AUSZUG AUS DER QUELLE:
++++++++++

Entscheiden muß sich Däubler- Gmelin vor allem, ob sie schon bald eigene Gesetzentwürfe vorlegt oder ob sie damit wartet, bis eine von ihrem Vorgänger Edzard Schmidt-Jortzig (FDP) eingesetzte Kommission ihre Arbeit abschließt. Die zwölfköpfige Arbeitsgruppe unter dem ehemaligen Bundestagsabgeordneten Horst Eylmann (CDU) tagt seit vergangenem Frühjahr und wird ihren Abschlußbericht, so Eylmann, „frühestens Ende des Jahres“ vorlegen. „Bisher haben wir höchstens ein Viertel der Vorschläge diskutiert“, betont der Rechtsexperte. Der Kommission gehören außerdem Justizvertreter, Ministerialbeamte und Wissenschaftler an.

++++++++++

ANGEZEIGTE INFORMATIONEN:
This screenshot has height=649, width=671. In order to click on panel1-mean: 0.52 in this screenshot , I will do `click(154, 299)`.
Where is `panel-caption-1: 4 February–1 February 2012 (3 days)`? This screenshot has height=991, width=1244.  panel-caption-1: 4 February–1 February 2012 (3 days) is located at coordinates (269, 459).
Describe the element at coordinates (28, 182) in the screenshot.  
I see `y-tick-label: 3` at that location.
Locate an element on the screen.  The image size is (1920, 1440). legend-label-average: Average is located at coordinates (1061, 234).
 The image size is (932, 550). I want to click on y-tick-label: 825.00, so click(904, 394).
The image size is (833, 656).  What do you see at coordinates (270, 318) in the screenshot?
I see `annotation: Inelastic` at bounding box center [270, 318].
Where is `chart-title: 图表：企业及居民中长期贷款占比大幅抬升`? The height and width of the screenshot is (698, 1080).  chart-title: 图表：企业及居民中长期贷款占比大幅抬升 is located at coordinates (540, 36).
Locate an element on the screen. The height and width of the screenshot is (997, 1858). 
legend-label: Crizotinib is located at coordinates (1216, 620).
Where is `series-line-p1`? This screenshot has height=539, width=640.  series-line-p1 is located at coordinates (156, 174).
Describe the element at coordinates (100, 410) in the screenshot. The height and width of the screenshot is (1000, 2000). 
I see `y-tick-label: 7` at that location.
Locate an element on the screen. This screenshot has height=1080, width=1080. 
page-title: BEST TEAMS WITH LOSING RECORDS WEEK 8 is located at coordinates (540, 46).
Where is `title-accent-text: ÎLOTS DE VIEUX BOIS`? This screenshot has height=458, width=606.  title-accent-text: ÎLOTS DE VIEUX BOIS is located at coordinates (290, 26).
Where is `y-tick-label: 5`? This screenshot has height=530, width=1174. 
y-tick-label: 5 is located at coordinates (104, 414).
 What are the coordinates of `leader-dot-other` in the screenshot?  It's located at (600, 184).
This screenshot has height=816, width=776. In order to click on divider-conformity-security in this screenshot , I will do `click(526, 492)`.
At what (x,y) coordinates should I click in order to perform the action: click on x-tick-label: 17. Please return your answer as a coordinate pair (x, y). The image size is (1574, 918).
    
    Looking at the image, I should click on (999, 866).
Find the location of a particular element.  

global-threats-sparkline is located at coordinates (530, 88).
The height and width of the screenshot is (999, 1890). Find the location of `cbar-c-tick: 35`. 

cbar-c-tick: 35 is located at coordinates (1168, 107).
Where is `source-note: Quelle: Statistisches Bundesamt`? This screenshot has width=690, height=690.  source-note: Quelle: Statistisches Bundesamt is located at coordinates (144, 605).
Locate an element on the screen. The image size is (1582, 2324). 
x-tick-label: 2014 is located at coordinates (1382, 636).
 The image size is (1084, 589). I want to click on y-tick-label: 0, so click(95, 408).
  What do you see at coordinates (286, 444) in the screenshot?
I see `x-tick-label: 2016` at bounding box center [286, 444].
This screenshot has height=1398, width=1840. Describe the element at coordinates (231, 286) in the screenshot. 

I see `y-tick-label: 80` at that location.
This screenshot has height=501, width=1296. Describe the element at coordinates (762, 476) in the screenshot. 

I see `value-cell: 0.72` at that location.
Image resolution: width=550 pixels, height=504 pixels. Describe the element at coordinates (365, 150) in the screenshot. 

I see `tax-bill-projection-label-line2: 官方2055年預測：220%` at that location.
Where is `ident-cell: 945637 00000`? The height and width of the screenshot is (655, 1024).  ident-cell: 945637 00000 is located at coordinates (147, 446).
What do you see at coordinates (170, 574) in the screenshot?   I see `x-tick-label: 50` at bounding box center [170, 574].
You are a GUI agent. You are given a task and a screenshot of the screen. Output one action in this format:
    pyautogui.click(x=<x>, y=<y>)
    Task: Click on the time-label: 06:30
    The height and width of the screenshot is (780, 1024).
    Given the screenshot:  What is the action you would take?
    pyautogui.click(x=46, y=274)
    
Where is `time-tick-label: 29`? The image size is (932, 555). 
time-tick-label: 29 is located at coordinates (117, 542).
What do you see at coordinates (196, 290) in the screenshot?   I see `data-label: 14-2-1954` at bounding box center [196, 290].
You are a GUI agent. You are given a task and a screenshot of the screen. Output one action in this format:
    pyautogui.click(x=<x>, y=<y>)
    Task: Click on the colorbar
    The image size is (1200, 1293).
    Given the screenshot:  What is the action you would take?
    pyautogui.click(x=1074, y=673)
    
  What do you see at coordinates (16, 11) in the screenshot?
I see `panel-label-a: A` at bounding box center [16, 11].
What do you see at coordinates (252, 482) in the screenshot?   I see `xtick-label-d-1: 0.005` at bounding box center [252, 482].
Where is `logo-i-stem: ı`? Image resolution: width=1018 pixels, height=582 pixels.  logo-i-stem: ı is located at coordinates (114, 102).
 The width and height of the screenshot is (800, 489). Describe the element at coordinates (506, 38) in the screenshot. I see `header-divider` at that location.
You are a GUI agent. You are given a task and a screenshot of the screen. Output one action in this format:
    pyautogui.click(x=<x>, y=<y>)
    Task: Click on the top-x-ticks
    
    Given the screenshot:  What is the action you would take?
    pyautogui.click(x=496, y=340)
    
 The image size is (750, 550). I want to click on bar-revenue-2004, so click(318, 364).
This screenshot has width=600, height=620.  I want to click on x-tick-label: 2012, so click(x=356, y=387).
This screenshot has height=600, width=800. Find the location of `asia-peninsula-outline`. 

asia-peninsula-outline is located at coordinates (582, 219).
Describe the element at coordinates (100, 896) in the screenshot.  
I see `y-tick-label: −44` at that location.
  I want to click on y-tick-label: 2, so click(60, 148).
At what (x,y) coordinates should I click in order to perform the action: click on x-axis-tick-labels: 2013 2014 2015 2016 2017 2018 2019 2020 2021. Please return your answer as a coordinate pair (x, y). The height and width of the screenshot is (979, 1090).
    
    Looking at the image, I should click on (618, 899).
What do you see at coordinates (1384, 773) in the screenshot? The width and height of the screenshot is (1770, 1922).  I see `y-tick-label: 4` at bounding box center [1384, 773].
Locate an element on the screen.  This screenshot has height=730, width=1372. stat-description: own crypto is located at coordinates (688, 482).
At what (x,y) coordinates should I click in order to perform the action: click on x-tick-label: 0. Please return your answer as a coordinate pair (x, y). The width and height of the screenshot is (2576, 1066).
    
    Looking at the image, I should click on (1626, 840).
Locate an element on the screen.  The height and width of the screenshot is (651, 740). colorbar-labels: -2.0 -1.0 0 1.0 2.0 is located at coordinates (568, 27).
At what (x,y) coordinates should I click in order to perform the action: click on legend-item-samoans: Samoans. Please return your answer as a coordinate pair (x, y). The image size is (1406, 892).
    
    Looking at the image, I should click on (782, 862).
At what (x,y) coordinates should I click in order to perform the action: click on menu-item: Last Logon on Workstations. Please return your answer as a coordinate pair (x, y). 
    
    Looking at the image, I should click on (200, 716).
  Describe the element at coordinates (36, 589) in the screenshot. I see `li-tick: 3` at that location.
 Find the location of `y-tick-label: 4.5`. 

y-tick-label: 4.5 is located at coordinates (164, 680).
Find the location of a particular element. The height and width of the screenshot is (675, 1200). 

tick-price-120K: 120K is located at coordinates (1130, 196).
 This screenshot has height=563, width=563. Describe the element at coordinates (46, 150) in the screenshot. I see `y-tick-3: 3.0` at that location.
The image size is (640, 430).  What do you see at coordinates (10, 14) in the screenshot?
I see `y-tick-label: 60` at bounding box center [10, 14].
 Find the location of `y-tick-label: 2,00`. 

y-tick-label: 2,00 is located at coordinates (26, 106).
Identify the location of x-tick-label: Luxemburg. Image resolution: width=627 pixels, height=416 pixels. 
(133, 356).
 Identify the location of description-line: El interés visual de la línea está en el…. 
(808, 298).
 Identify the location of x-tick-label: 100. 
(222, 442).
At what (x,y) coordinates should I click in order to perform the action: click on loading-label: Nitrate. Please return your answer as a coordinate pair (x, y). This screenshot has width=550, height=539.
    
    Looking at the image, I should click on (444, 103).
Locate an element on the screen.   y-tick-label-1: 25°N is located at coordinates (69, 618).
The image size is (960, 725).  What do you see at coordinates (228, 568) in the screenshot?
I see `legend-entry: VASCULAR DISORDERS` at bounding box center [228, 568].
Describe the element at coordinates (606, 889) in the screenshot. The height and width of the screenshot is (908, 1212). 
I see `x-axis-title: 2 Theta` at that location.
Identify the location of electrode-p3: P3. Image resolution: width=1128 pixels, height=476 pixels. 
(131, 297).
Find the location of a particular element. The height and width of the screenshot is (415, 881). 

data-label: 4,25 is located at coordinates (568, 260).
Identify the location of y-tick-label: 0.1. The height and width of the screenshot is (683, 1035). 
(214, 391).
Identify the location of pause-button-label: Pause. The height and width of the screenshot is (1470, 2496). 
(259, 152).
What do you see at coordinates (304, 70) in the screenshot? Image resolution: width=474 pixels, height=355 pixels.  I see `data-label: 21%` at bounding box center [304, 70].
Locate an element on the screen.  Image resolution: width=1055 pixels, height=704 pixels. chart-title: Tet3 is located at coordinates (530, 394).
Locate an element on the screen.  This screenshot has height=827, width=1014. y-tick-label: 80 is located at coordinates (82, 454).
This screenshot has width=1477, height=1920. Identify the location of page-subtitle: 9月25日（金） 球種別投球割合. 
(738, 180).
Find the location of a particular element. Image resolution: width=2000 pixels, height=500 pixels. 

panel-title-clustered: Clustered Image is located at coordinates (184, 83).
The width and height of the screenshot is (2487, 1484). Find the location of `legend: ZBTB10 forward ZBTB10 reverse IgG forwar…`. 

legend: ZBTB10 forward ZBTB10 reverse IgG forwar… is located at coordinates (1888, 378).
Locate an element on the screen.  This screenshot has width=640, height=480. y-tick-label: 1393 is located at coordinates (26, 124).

++++++++++

ZU ERLEDIGENDE SCHRITTE:
A. Stimmen diese Aussagen mit dem Auszug über die Eylmann-Kommission überein? (i) Die Kommission wurde von Edzard Schmidt-Jortzig eingesetzt. (ii) Die Arbeitsgruppe besteht aus zehn Personen. (iii) Bisher wurde die Hälfte der Vorschläge diskutiert. Antworten Sie jeweils mit Ja oder Nein und zitieren Sie die entscheidenden Worte wörtlich.
B. Wie geht der Auszug über die Eylmann-Kommission nach seinem letzten Satz weiter? Schreiben Sie eine Fortsetzung.
Die Zeilen sind eigenständiges Material und gehören nicht zum Auszug über die Eylmann-Kommission.

ANTWORTEN JE AUFGABE:
A.
(i) Ja: „eine von ihrem Vorgänger Edzard Schmidt-Jortzig (FDP) eingesetzte Kommission“
(ii) Nein: „Die zwölfköpfige Arbeitsgruppe“
(iii) Nein: „Bisher haben wir höchstens ein Viertel der Vorschläge diskutiert“

B.
Ausgangspunkt ihrer Arbeit war und ist die zunehmende Unzufriedenheit mit den bestehenden Sanktionen Geldstrafe und Gefängnis. Die Geldstrafe schmerzt wenig, wenn die TäterInnen reich sind oder wenn die Strafe von nahestehenden Personen bezahlt wird. Andererseits können viele DelinquentInnen gar kein Geld aufbringen und werden ersatzweise in Haft genommen. Die Gefängnisse sind aber überfüllt und ohnehin für die „Resozialisierung“ wenig geeignet. In dieser Situation fand auch die alte Regierung plötzlich die Suche nach Alternativen attraktiv.

Dabei bemüht sich die eingesetzte Kommission nicht um Originalität. „Wir werden keine neuen Sanktionen erfinden und gehen davon aus, daß die relevanten Vorschläge bereits auf dem Tisch liegen“, erklärt Eylmann. Auch die im letzten Herbst aufgekommene Diskussion um ein Verbot von Urlaubsreisen wird souverän ignoriert. „So etwas kann man doch ohnehin nicht vernünftig kontrollieren“, begründet dies der Vorsitzende.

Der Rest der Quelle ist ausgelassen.